Last spring, the Harvard Crimson surveyed the university’s graduating seniors and recorded that an astonishing 58 percent of men and 43 percent of women entering the workforce were headed to the financial sector. In an excellent example of misguided reporting, the Crimson lamented how few women (“just” 43 percent) sought lucrative jobs as investment bankers and consultants. Instead, Harvard women gravitated toward lower-paying jobs in teaching, health and public service. For the Crimson, the absence of female investors worryingly contributed to a cross-industry income disparity. But while it is certainly important to track and highlight gender discrimination, the Crimson ignored the glaring issue of why so many people — nearly one-half of Harvard’s graduates — were entering the financial sector in the first place.
Neither of Yale’s papers has conducted an analogous survey, yet it is not difficult to imagine similar results for Yale. At Yale’s eighth annual career fair last Friday, consulting and investment firms put on lavish presentations for Yale seniors, overwhelming them with free tote bags, ping-pong balls and squishy pens. The financial sector pays a lot more than, say, the educational or public service sectors, and it is not surprising that high first-year income is a big draw in a potential job. Indeed, there are also noble and selfless reasons for becoming an investment banker. The problem is that many students at both Harvard and Yale assume that the best jobs are the ones that pay the most. When the Crimson encouraged more women to enter finance and bridge the “gender gap,” for example, it never occurred to the paper’s reporter that perhaps the career paths of Harvard’s women were already more aligned with the mission of the university than were those of their male peers.

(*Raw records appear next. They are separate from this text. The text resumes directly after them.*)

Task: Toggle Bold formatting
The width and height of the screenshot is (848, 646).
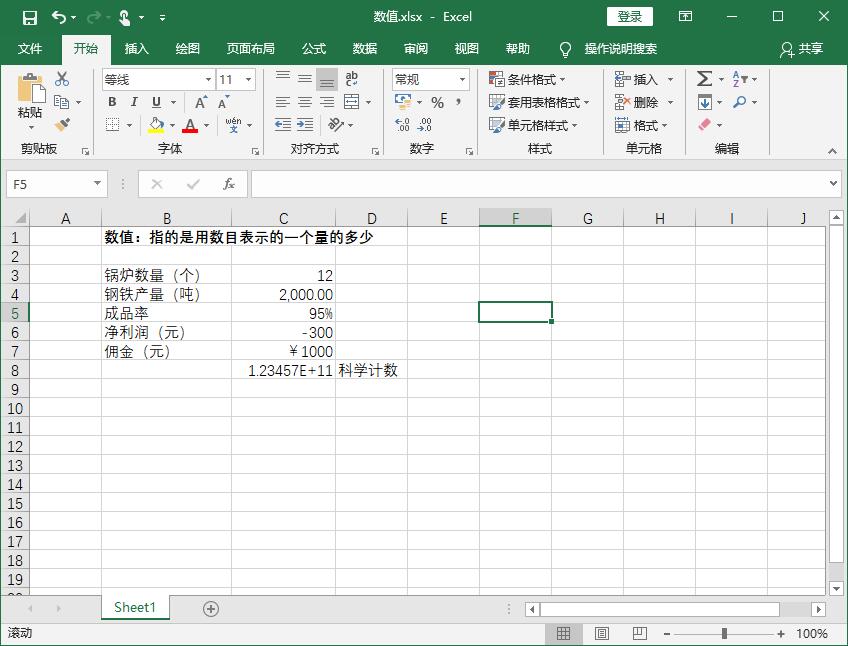Action: coord(112,102)
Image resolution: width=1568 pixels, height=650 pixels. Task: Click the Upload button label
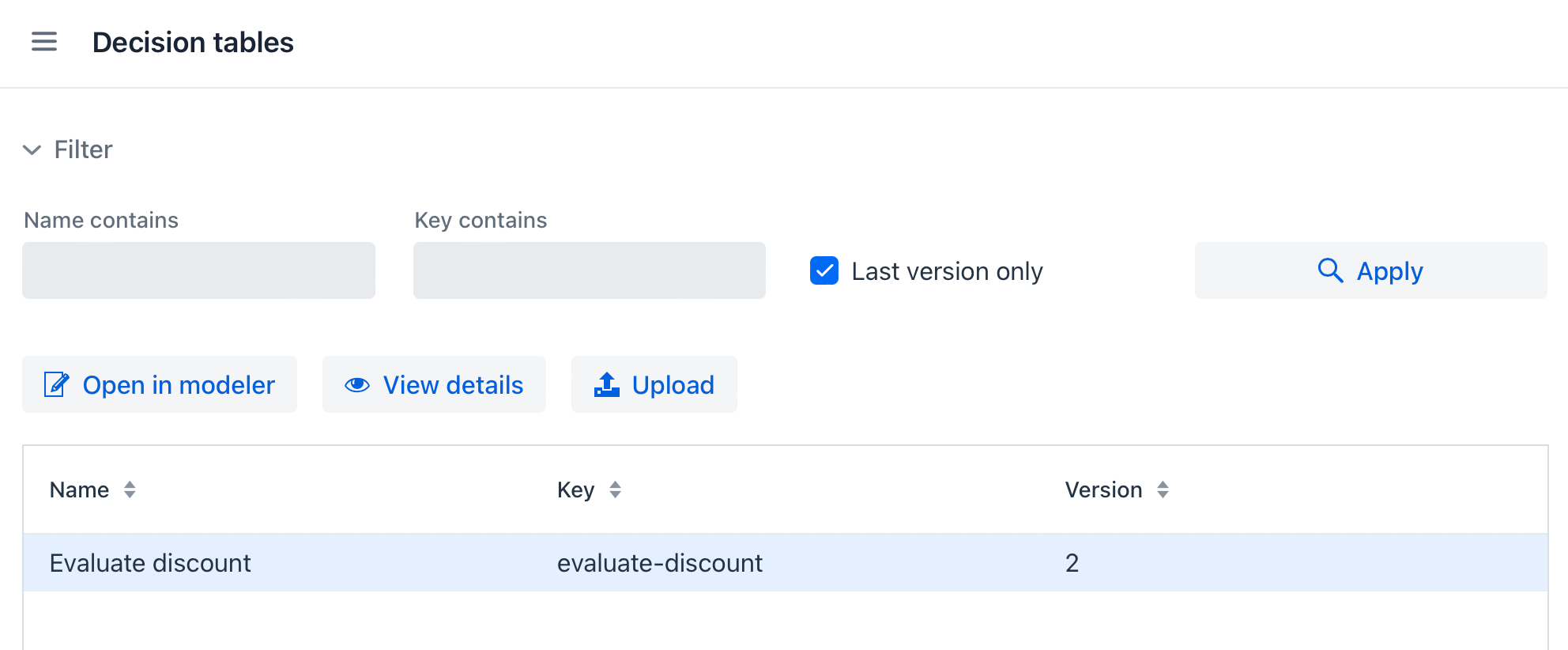673,385
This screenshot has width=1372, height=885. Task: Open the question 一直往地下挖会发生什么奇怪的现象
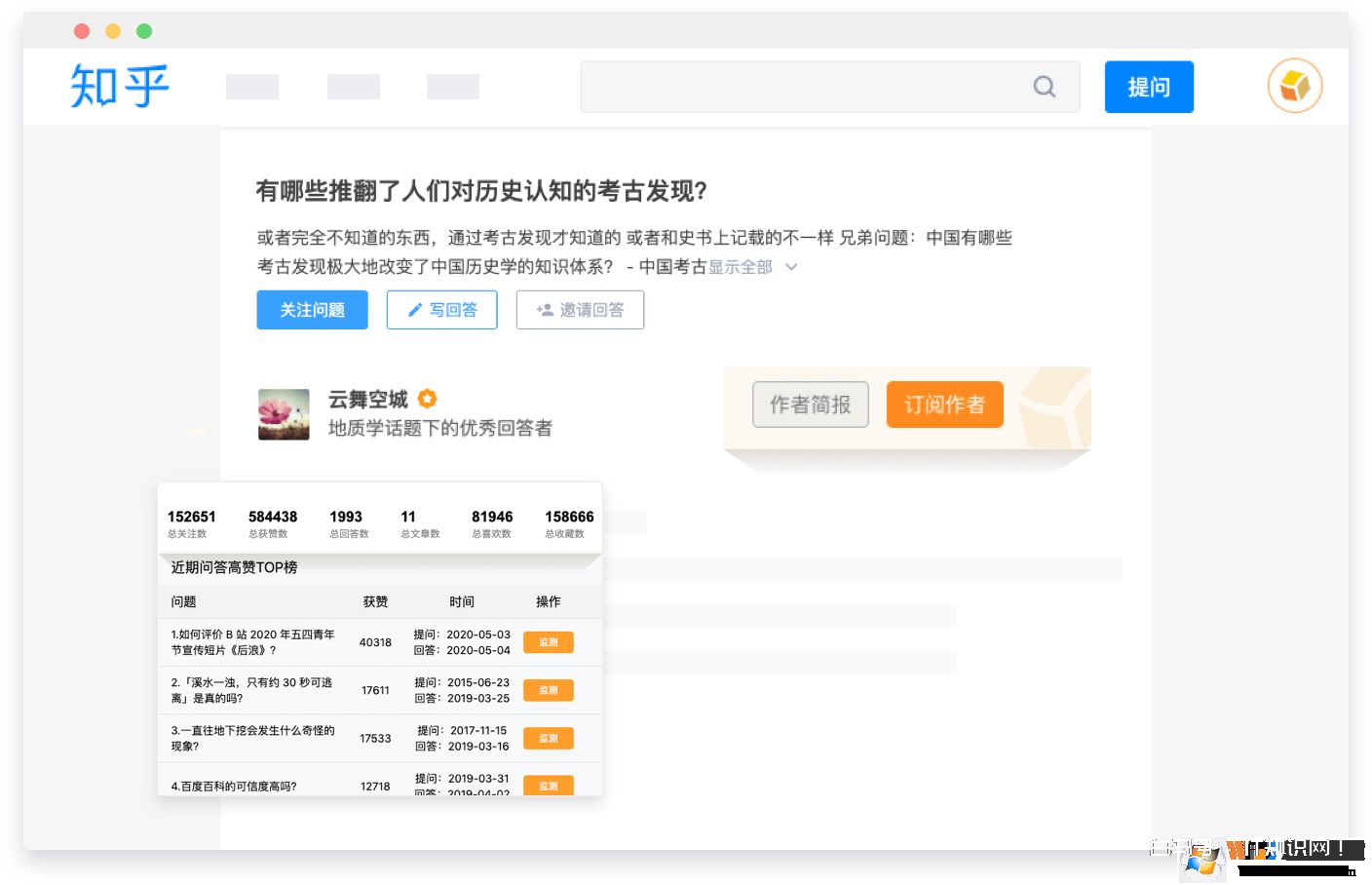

For a university like Yale, whose stated purpose is to cultivate citizens “with a rich awareness of our human heritage to lead and serve,” it would represent an institutional failure if a majority of its seniors were educated to care only about post-graduate income. President Levin urged the graduating class of 2007 not simply to pay the mortgage (or mortgages), but to “seek fulfillment” in their lives, and to “seek the betterment of life for all with whom we share this small and shrinking planet.” Unfortunately, as illustrated by the Crimson’s premise that low-paying jobs in education or public service were less desirable than higher-paying ones, Yale’s self-reported goal of producing moral, civic, intellectual and creative leaders often flies in the face of cross-university cultural assumptions.
For a graduate to enter the financial sector is certainly not bad in itself, just as becoming a public servant does not necessarily represent high-minded selflessness; both can serve the public good and facilitate self-fulfillment. The issue is the motivation behind working in a particular sector and the assumed correlation between wealth and success. Graduates who enter any field, from technology to education, seeking only a luxurious lifestyle, are essentially acting contrary to Yale’s mission.
If students are flocking to jobs for social status rather than social meaning, the University is not providing them with strong enough incentives to follow their own callings. Many students, for example, cannot afford to live as artists or teachers while repaying their financial aid debt. Yale has tried to address this with several excellent fellowships like the Urban Teaching Master’s Program, which awards students a master’s education at no cost in exchange for a commitment to teach in New Haven public schools, but the University could do more. Indeed, in the name of its mission, Yale should continue to work toward decreasing graduate debt and admitting students based not on who is likely to get good grades while they are here or donate more money after they graduate, but on who will “lead and serve” as part of their contribution to society.
Yale’s mission is a good one, but on an institutional and cultural level, Yale needs to work harder to cultivate its principles among its students. Those Harvard women who are leading and serving have a lot to teach the rest of us. As these women apparently recognize, self-fulfillment can come from service, not just status. There are more rewarding aspects of a new career than cushy jobs and squishy pens.
Niko Bowie is a junior in Timothy Dwight College.